Beesley, 37, took over as the orchestra’s manager in 1987 when the group’s annual budget was $450,000. The budget has since expanded to $700,000 a year, outpacing ticket sales and fund-raising efforts.
Symphony officials estimate the orchestra will close out the 1993-94 fiscal year with an $85,000 deficit, the largest in the group’s 31-year history.
Although she described her position with the orchestra as “a happy marriage for the most part,” Beesley said the deficit and the strain of ongoing negotiations with the musicians union were factors in her decision to resign, effective Jan. 31.

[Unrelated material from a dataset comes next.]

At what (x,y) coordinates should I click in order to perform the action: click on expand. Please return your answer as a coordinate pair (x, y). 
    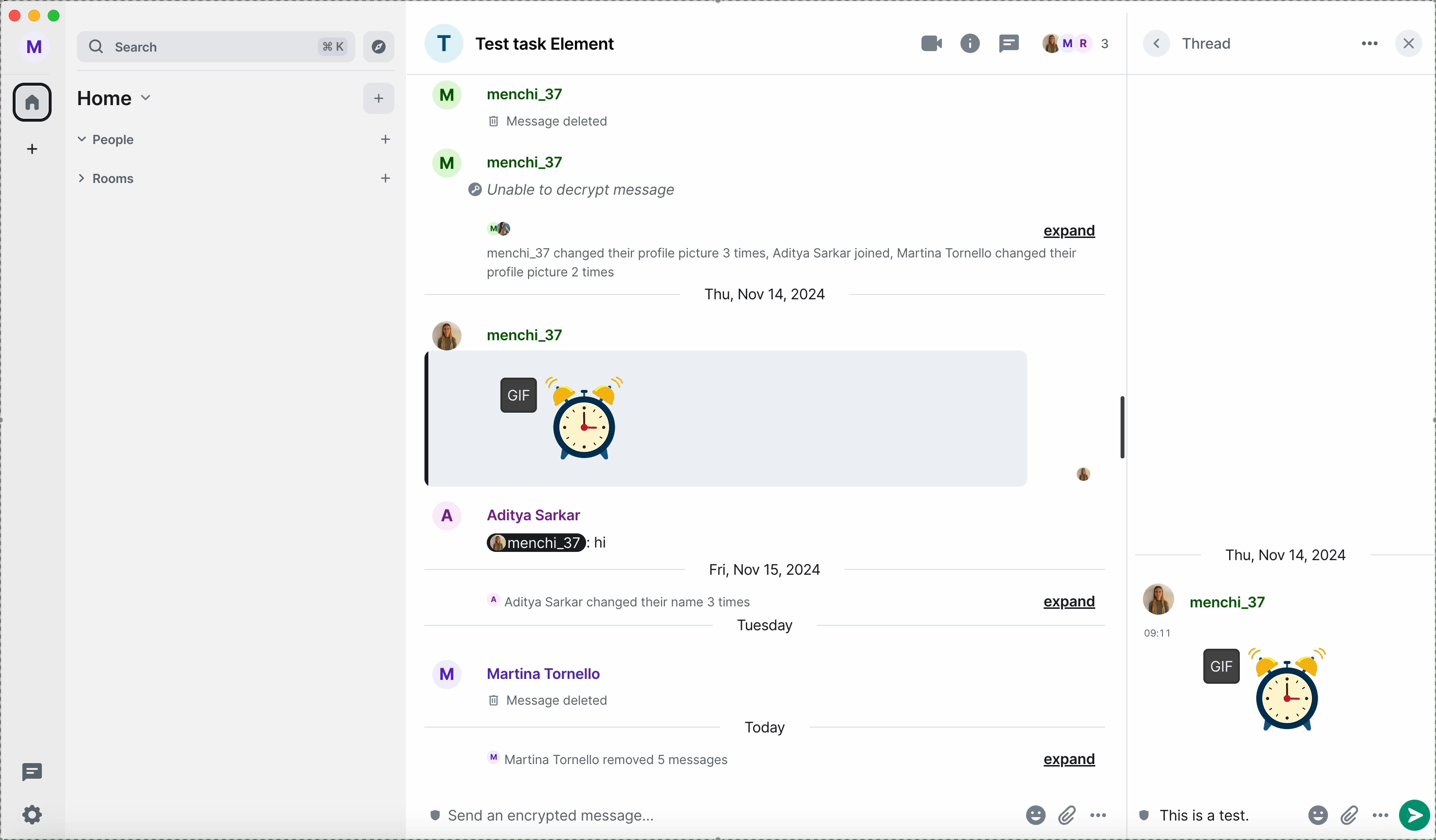
    Looking at the image, I should click on (1069, 758).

Other factors included the recent flap over the symphony’s Duck Race fund-raiser, a wage freeze on her $38,900 annual salary, and the perennial scarcity of arts dollars in Ventura County.
“It has always been disheartening living here and seeing the lack of that kind of support for arts organizations, unlike in Santa Barbara, which has tremendous municipal and county support,” she said.
In June, the Ventura County district attorney’s office advised symphony leaders that the group was illegally publicizing its Duck Race fund-raiser as a lottery. After being postponed for two months, the event earlier this month netted about $6,200.
Prior to joining the symphony, Beesley served as executive director of the Ventura Arts Council, worked for the Ojai Festival and earned a master’s degree in arts administration from the University of Utah.
After resigning, Beesley said she plans to work as a consultant for smaller orchestras throughout Southern California, and regional arts groups.